The lie of religion is that fear and anxiety as motivators produce superior results. They don’t. What they produce is a kind of frenzied activity that is outwardly impressive, but in the end doesn’t accomplish very much. In fact, it often ends up hurting people and slowing the process down.
When Martha was running around frantically trying to provide a meal that Jesus didn’t ask her to make, He said: “Martha, Martha, you are worried and bothered about so many things; but only one thing is necessary, for Mary has chosen the good part, which shall not be taken away from her” (Luke 10:41-42).
Martha was still trying to earn something that Mary realized she already had. Martha was trying to qualify to sit down beside Jesus. The trouble is, no one can ever earn the right to sit in the presence of the King of Kings. The only way to get there is to receive it by grace.
Mary did the one thing that was needed in that moment, which was to sit at Jesus’ feet. Sometimes we can take that too far and think that’s the only thing that is ever needed. That’s not the case. Sometimes we have to get up, preach the gospel, make dinner, pray for the sick, mow the grass etc. Jesus was saying that in this moment, when He’s speaking, the most important thing is to just listen.
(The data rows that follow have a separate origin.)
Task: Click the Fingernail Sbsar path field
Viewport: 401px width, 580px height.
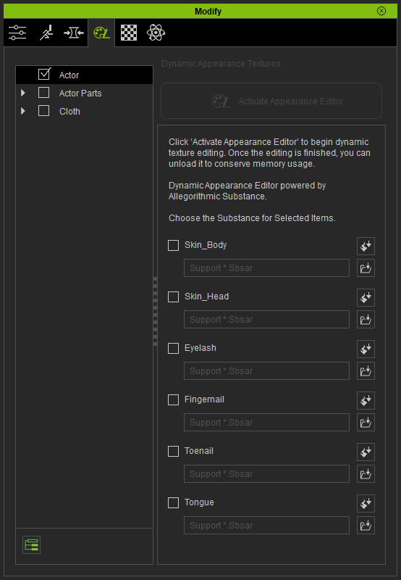Action: pyautogui.click(x=266, y=423)
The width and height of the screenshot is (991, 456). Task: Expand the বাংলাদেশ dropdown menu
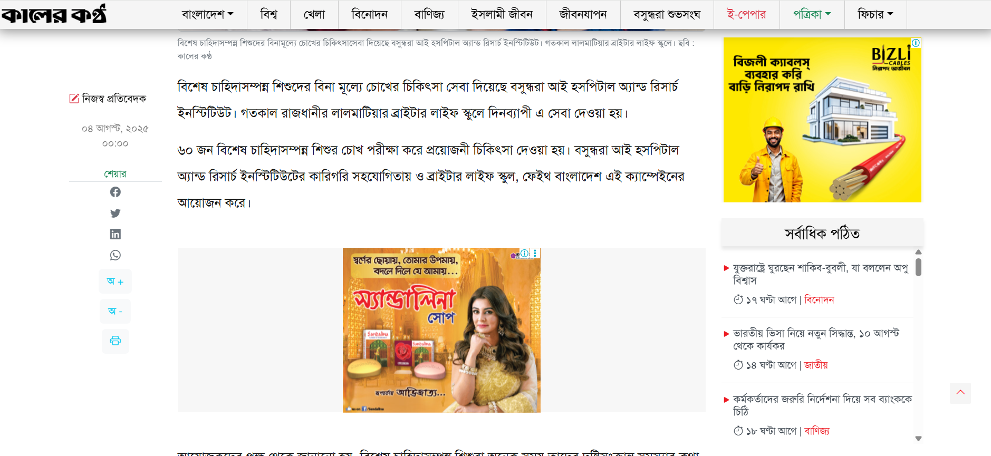click(x=207, y=14)
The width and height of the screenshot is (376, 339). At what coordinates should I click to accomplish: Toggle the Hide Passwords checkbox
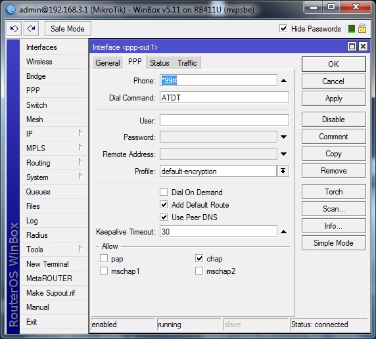(x=283, y=28)
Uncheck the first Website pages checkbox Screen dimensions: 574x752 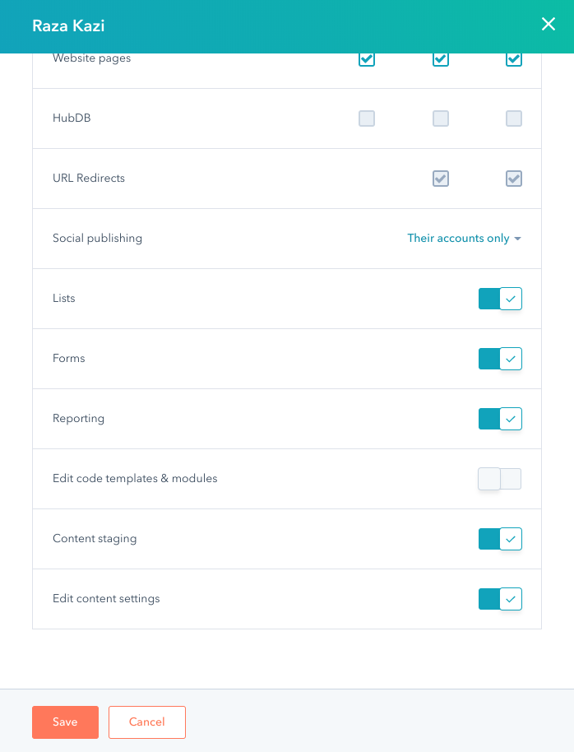(x=367, y=58)
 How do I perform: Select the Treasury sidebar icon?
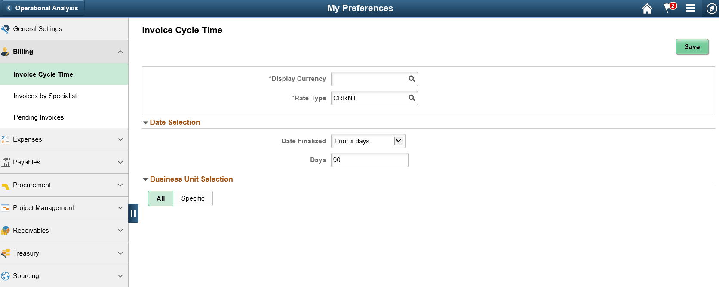(6, 253)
That means there are seasons in our lives where we must prioritize relationship and learning. Sometimes there are really intense times of that (like if we’re in school) but it should be a part of our everyday lives. Every day, we can set aside time to learn from Jesus. Productivity is the result of time spent with Him, not the pathway into the intimate relationship. In the Kingdom, we do exploits because we know God (Dan 11:32). We don’t do the exploits to get God to approve of or notice us.
Jesus is not the inspector from heaven. He’s not holding an inquisition into your life. He’s a good Father who wants you to know how beloved and precious you are in His sight. He has things for you to do, but not so that you can prove yourself or earn something. You have important things to do because you were created for greatness. When you achieve in the Kingdom, you’re just actualizing your inborn potential. Or, more plainly, doing things for God doesn’t make you His kid. Rather, once you see who you are, you’ll just start acting like Dad.
It appears to me that this creeping religious fear that we aren’t accomplishing enough for God drives so much of what Christians do. It can often lead people in so called “secular” jobs feeling like failures because they aren’t being “really useful.” Again, our primary job is not to “be useful,” it’s to “be loved.” Once you realize you’re loved, you’ll be able to produce fruit in a wide variety of ways and contexts. Not everyone was created to stand on a platform and preach the gospel. Some people were born to do math. If you do math well, with your whole heart, and you puzzle out the mysteries of the universe, you’re glorifying God!
Other people were born to raise kids, or build things, or design websites, or cook, or start businesses. We don’t serve a one size fits all God. One of the things I was born to do is read books. Outwardly this doesn’t look very productive. I just sit on a couch for hours and read. However, by giving myself grace to be myself, I’m actually more productive, because those hours spent reading and thinking are the well from which I pull all the ministry and teaching that I do.
If you can give yourself space to just breathe and be loved, you can learn to bear fruit as a byproduct, not the main thrust of your life. You’ll let go of the religious treadmill, have more fun, and see more cool stuff happen!